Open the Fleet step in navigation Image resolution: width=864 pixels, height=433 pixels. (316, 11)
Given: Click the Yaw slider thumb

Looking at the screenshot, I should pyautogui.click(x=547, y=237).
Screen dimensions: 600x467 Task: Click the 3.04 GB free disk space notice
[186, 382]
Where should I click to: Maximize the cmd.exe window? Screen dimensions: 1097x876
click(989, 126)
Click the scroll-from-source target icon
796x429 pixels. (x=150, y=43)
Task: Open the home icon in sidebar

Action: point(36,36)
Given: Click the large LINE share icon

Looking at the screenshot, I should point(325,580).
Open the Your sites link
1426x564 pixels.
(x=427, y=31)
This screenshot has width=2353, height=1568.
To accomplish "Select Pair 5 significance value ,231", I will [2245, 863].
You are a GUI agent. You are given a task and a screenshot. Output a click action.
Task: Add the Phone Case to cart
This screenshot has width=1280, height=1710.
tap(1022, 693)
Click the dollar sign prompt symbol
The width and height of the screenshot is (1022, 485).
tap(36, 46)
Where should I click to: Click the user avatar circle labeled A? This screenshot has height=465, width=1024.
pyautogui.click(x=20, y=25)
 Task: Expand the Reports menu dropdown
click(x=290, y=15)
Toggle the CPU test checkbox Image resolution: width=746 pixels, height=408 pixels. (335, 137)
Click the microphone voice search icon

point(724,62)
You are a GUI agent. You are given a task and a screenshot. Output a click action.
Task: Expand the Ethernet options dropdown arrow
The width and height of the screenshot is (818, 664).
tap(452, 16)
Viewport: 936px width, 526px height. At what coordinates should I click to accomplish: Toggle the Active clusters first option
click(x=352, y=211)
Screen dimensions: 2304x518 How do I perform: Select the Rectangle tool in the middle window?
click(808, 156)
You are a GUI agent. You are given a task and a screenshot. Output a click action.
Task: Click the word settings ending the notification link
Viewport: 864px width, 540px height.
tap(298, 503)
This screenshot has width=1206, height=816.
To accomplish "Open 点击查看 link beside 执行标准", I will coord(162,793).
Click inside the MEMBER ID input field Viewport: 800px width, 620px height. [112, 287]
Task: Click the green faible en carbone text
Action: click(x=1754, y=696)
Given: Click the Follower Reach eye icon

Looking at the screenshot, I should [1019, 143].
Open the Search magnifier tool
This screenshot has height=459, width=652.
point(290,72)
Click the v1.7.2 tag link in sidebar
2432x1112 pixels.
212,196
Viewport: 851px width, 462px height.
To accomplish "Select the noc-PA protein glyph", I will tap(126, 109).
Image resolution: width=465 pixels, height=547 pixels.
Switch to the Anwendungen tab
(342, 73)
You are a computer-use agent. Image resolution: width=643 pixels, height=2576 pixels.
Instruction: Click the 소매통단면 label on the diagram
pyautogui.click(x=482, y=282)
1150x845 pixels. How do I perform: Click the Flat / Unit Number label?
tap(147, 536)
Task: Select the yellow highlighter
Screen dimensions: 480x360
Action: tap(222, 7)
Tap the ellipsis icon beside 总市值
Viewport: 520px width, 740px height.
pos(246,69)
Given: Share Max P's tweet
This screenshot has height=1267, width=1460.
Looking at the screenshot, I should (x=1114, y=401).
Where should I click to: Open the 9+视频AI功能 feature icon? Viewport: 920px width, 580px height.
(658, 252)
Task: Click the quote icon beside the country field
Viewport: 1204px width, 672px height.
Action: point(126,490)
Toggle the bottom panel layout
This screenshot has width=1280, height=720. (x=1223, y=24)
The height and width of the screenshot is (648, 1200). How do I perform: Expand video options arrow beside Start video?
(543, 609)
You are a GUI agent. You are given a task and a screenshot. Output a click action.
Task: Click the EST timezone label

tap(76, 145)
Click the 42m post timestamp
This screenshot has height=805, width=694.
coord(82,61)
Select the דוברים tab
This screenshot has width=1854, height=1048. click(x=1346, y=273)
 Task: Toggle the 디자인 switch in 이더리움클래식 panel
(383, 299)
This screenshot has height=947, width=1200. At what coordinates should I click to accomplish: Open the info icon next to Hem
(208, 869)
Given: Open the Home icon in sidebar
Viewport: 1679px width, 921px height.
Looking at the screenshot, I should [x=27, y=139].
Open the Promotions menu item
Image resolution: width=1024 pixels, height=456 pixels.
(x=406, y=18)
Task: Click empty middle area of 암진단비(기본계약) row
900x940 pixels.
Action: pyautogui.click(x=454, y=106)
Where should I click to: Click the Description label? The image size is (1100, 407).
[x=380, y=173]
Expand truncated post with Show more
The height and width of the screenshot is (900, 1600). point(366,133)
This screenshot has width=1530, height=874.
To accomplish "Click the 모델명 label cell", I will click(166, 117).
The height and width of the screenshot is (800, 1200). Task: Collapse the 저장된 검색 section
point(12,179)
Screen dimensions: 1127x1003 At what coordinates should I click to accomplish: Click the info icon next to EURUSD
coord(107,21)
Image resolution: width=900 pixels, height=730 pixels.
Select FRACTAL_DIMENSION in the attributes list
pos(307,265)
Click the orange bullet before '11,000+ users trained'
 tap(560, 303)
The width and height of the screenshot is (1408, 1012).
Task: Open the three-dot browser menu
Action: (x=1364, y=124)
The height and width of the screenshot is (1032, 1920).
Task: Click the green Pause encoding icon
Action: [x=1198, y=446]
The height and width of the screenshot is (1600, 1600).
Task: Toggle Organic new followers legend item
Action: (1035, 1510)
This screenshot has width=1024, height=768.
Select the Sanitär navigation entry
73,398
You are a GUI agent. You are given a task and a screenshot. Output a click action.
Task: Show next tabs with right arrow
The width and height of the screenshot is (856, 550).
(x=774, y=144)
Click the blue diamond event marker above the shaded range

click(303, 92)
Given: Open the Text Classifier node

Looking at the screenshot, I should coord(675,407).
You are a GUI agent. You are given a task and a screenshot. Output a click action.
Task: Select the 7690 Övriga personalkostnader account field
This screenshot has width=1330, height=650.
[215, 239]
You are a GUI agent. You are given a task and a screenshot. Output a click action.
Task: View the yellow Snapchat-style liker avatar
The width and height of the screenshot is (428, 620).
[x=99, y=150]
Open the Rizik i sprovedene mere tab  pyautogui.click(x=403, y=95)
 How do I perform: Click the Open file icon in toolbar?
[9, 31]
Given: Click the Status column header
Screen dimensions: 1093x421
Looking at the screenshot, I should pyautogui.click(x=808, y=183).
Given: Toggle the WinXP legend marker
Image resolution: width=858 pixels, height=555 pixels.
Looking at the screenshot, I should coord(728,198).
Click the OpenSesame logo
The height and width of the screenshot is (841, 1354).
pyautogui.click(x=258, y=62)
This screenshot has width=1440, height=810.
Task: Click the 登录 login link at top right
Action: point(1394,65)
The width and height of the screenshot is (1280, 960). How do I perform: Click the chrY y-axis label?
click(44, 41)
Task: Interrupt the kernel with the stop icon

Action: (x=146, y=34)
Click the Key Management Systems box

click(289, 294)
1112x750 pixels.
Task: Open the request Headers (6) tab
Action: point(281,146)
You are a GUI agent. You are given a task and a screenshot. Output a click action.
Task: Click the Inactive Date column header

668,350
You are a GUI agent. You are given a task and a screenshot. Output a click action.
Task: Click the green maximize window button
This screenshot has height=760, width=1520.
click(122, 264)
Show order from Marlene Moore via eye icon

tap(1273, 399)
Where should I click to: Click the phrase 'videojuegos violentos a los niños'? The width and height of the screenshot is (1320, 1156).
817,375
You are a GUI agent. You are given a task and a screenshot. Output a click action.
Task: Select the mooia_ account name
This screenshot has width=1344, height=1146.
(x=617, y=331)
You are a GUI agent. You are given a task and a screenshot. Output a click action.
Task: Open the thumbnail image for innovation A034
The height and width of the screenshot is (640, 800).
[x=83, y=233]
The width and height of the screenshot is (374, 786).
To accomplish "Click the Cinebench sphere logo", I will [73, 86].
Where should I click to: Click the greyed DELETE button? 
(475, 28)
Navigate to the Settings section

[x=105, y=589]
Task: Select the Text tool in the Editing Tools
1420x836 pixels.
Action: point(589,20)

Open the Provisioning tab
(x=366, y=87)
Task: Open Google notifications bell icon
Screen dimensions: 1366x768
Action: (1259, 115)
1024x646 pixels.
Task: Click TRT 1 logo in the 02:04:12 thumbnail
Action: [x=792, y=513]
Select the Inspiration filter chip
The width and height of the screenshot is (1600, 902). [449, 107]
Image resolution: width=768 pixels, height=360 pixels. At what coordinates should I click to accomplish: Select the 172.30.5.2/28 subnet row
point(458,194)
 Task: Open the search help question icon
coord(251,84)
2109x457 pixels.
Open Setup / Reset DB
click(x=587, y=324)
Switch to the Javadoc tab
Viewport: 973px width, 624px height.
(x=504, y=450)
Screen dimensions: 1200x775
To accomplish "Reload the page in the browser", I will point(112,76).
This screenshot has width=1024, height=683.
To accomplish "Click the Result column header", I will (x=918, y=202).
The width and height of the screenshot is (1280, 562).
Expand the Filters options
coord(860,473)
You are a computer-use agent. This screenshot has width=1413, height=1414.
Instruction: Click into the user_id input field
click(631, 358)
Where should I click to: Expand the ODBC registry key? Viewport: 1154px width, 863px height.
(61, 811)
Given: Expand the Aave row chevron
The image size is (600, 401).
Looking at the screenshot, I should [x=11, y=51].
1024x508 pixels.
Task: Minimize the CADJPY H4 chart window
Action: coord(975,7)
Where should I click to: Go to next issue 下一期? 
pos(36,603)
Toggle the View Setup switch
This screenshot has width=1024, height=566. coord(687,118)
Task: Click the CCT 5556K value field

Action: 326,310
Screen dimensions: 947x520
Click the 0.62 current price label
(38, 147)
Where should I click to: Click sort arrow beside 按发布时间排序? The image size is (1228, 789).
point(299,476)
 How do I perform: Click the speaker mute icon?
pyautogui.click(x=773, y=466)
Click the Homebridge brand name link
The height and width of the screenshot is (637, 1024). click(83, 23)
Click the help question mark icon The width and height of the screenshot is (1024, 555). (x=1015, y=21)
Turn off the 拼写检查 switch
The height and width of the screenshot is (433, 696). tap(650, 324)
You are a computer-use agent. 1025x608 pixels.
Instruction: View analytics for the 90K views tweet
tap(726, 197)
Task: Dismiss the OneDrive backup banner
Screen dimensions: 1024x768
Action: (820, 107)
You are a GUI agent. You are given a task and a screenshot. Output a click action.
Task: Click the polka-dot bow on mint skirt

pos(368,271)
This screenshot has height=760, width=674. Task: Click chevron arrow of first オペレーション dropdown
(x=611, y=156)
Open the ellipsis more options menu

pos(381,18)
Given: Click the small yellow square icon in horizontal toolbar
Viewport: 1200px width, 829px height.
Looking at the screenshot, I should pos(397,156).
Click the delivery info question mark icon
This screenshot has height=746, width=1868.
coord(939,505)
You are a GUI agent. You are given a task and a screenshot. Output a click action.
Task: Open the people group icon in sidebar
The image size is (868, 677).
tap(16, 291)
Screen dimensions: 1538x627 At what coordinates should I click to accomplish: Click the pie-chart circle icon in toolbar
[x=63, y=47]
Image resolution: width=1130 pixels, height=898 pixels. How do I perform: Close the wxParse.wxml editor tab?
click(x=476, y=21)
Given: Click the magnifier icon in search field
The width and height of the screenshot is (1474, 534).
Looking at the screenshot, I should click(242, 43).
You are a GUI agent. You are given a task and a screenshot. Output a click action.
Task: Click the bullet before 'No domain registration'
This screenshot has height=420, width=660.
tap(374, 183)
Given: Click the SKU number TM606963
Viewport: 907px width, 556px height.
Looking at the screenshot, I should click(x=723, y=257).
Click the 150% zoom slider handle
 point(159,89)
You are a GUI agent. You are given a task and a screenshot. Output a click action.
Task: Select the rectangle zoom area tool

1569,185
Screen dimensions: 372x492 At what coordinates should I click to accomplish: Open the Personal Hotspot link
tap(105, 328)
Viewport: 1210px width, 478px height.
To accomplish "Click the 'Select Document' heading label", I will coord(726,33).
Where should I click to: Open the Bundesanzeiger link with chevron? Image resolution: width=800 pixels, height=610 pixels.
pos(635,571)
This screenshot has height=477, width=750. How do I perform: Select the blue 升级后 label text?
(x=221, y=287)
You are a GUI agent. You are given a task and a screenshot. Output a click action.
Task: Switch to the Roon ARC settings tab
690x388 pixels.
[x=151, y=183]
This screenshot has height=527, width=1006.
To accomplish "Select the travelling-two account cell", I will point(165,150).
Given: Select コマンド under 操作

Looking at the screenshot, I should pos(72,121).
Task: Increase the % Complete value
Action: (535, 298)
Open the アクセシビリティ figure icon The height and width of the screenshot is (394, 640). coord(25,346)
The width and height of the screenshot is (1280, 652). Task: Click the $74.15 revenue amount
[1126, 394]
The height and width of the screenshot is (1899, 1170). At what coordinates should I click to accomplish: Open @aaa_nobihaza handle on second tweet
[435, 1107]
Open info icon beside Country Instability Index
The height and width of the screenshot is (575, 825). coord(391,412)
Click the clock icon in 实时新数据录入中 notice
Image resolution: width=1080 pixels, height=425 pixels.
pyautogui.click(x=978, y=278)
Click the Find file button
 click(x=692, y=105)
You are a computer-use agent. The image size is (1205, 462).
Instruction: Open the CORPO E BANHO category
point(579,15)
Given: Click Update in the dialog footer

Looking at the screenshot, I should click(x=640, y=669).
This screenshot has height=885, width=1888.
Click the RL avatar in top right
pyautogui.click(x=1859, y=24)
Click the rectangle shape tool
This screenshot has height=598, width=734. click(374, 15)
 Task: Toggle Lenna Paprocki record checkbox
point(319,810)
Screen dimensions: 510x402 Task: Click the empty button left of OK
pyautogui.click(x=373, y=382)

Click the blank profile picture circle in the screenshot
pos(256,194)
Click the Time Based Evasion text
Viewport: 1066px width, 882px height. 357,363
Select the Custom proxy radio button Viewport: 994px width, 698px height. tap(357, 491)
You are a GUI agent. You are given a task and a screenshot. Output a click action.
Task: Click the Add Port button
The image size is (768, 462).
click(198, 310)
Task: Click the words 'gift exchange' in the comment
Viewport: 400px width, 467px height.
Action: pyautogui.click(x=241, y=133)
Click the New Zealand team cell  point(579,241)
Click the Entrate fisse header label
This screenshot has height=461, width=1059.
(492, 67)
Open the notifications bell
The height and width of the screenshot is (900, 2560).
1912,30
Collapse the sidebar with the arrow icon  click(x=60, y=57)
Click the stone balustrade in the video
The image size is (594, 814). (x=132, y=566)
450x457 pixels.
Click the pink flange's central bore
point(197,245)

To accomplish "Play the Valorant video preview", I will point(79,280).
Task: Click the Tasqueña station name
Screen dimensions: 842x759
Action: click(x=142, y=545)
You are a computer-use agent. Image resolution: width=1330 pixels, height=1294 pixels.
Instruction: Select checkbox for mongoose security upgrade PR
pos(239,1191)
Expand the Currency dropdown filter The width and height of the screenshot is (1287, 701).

----

Exercise goal
Only the lines above, from the first through the one holding "This screenshot has width=2353, height=1568.", are to be output, and they must be copied exactly.

Exercise response
Open the Fleet step in navigation Image resolution: width=864 pixels, height=433 pixels. (316, 11)
Given: Click the Yaw slider thumb

Looking at the screenshot, I should pyautogui.click(x=547, y=237).
Screen dimensions: 600x467 Task: Click the 3.04 GB free disk space notice
[186, 382]
Where should I click to: Maximize the cmd.exe window? Screen dimensions: 1097x876
click(989, 126)
Click the scroll-from-source target icon
796x429 pixels. (x=150, y=43)
Task: Open the home icon in sidebar

Action: point(36,36)
Given: Click the large LINE share icon

Looking at the screenshot, I should point(325,580).
Open the Your sites link
1426x564 pixels.
(x=427, y=31)
This screenshot has width=2353, height=1568.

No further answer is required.